Task objective — Find the line with "Image resolution: width=967" in the records below. Output exactly from there until after the line with "Open the USDCNH,H4 chart tab", without pictures.

Given records —
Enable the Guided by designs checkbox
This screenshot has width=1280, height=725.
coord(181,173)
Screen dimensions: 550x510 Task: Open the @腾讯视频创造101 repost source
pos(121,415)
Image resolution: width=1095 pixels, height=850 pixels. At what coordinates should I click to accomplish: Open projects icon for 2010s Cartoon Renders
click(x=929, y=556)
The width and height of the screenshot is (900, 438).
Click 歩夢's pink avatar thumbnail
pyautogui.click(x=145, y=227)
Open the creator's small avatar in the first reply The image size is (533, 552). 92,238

---

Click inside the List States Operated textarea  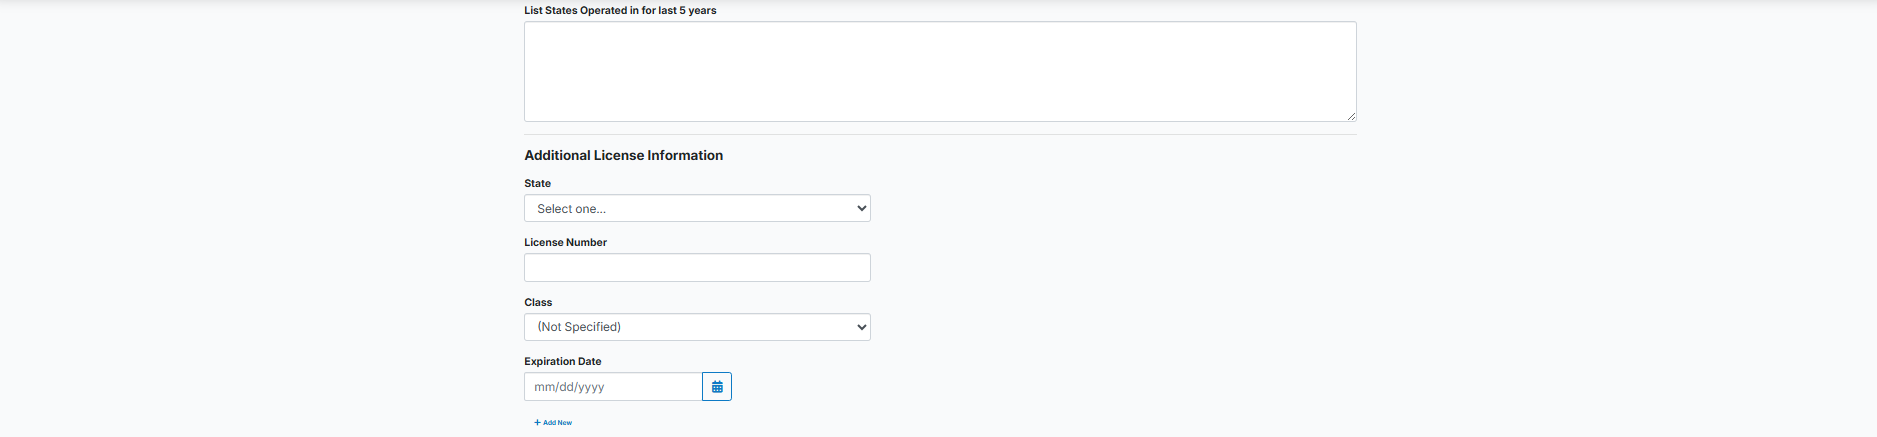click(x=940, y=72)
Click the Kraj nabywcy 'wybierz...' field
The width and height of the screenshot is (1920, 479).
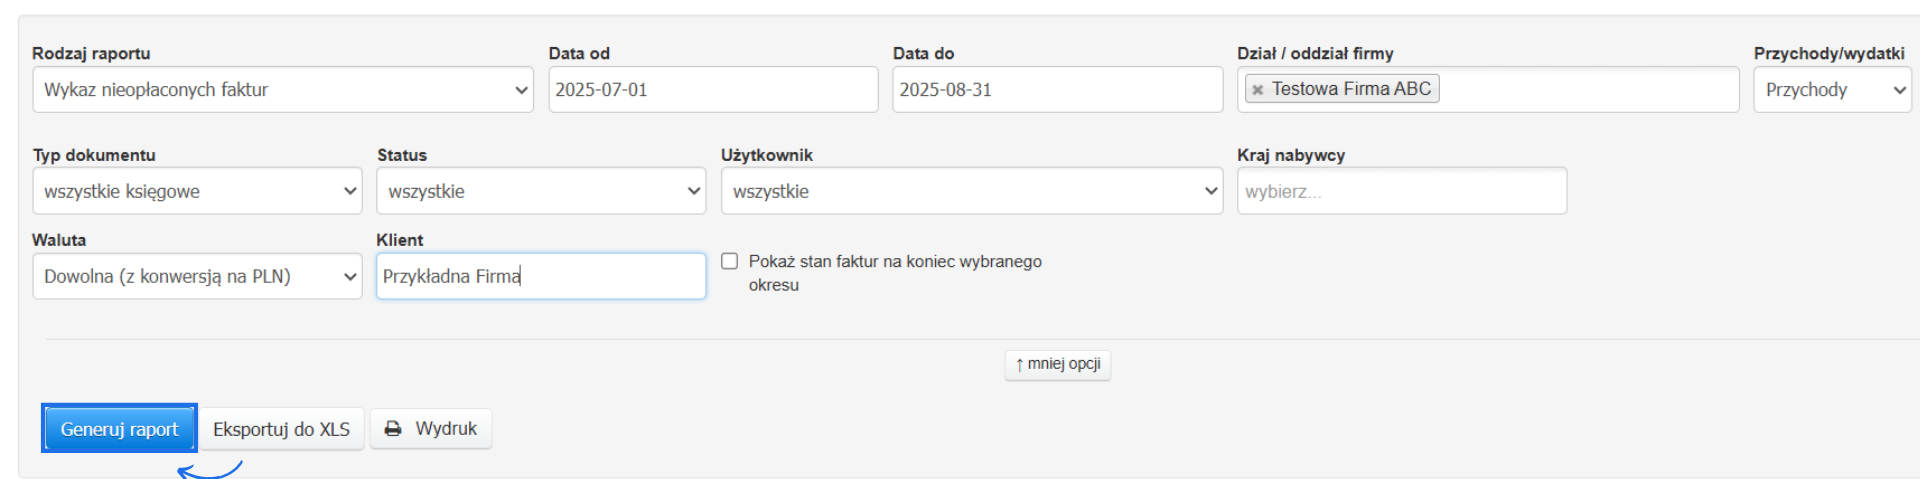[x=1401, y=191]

==

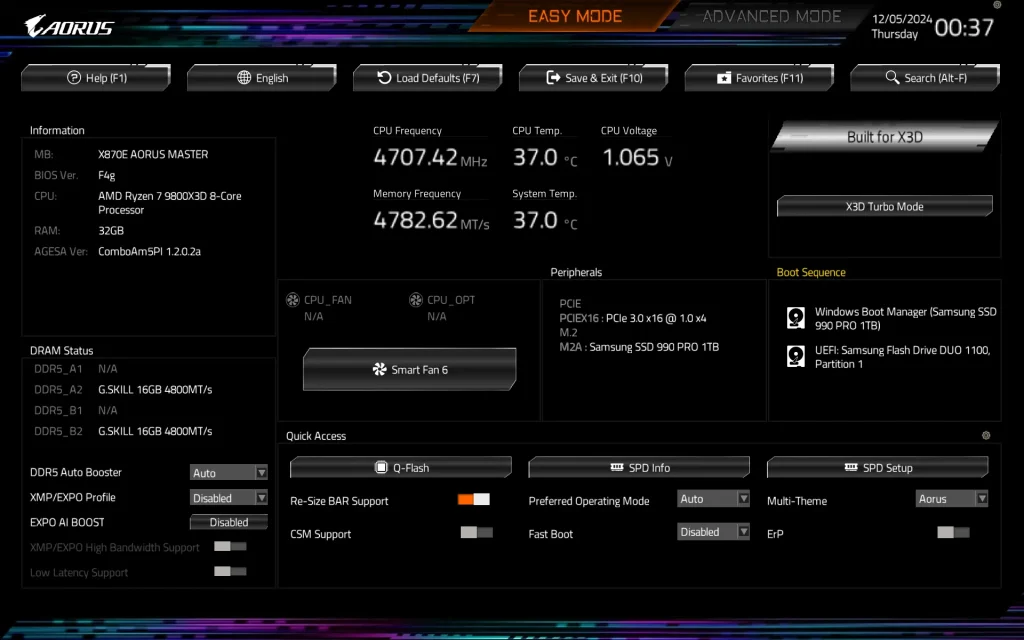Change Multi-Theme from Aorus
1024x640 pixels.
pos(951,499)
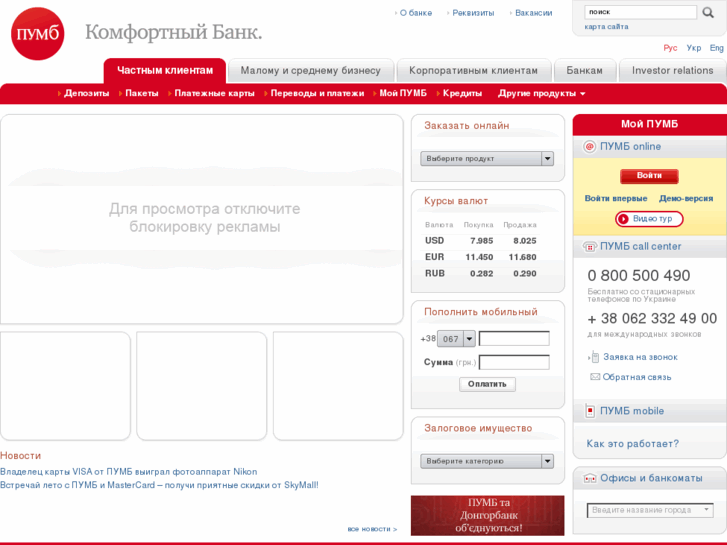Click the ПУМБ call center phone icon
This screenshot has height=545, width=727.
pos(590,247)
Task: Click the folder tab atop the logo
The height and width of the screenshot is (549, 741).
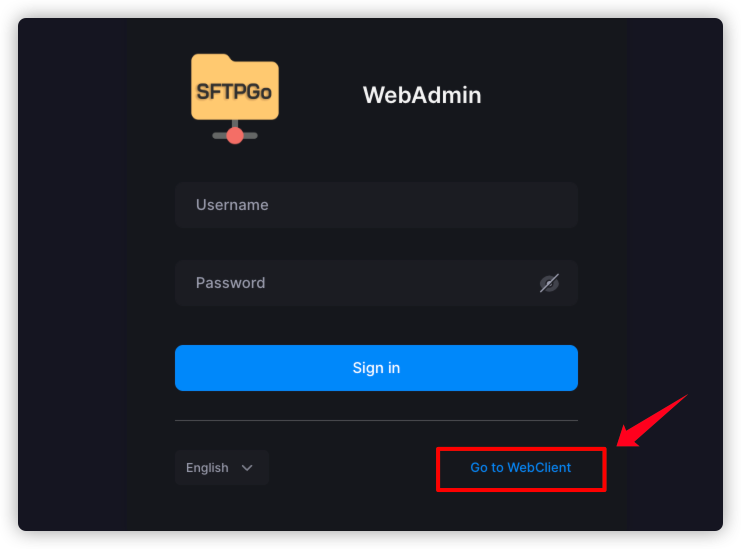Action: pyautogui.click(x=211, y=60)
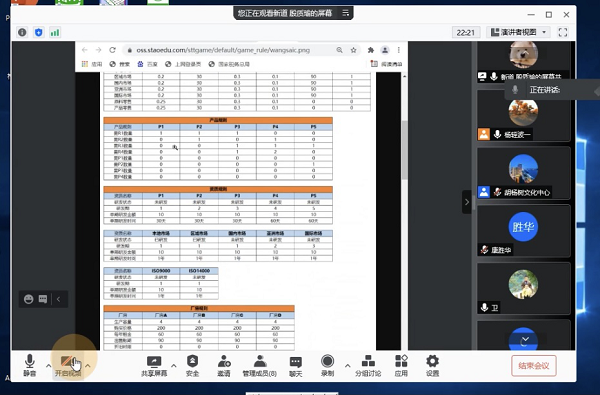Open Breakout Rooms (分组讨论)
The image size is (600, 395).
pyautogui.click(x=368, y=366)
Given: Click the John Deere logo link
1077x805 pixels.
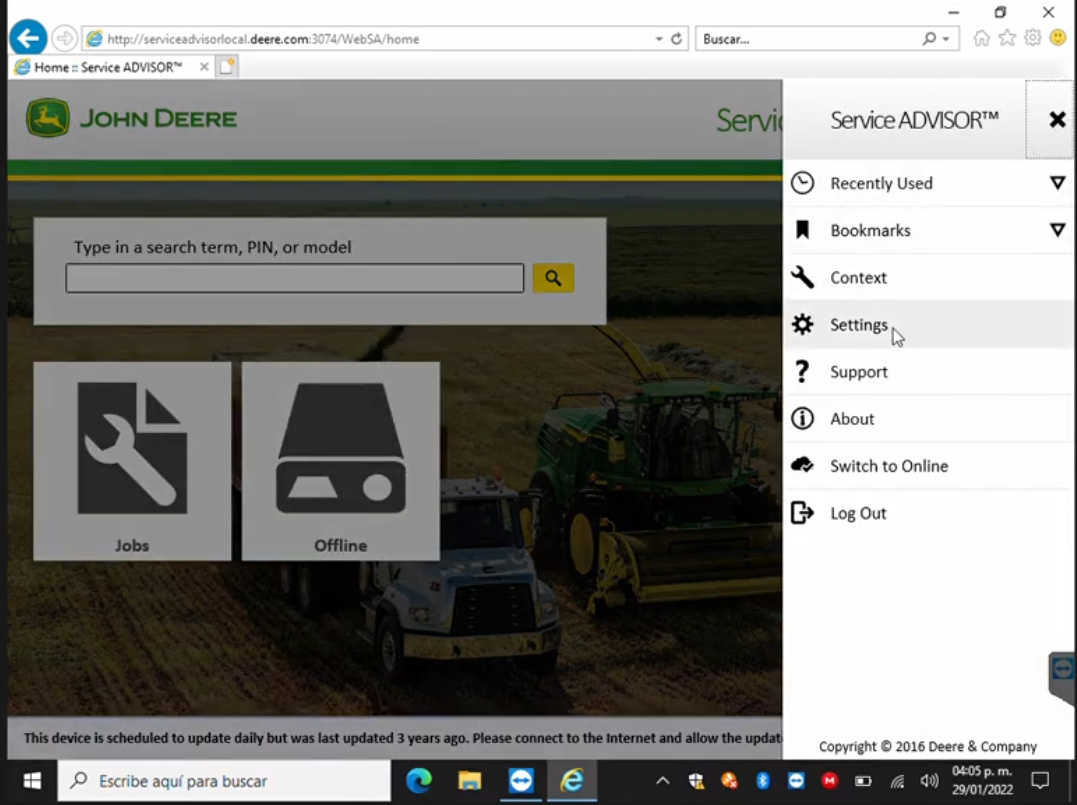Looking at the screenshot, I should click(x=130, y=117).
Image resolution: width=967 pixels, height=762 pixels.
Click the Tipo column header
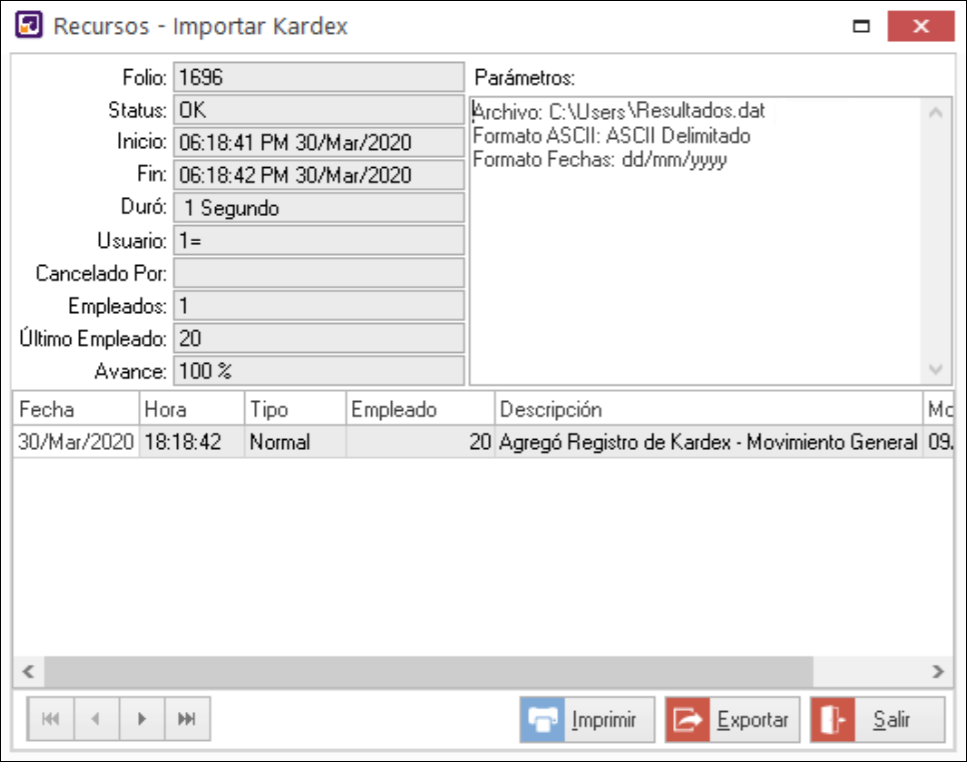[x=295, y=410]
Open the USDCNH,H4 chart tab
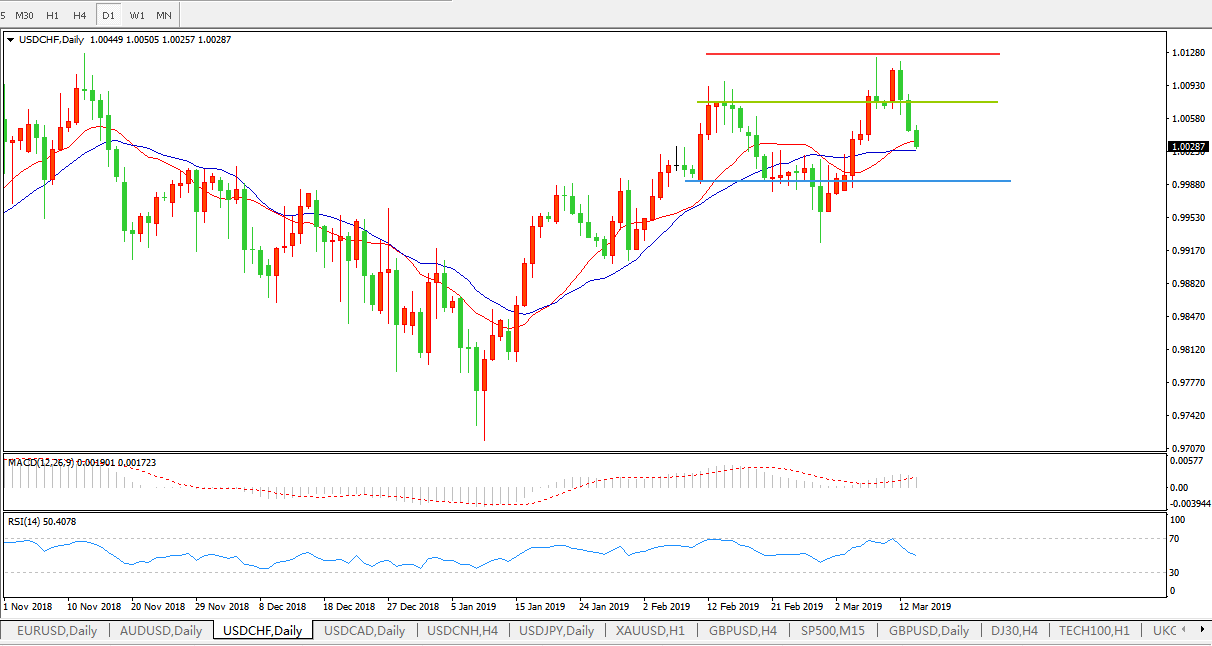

Exercise solution —
Image resolution: width=967 pixels, height=762 pixels.
Click the Tipo column header
[x=295, y=410]
Open the USDCNH,H4 chart tab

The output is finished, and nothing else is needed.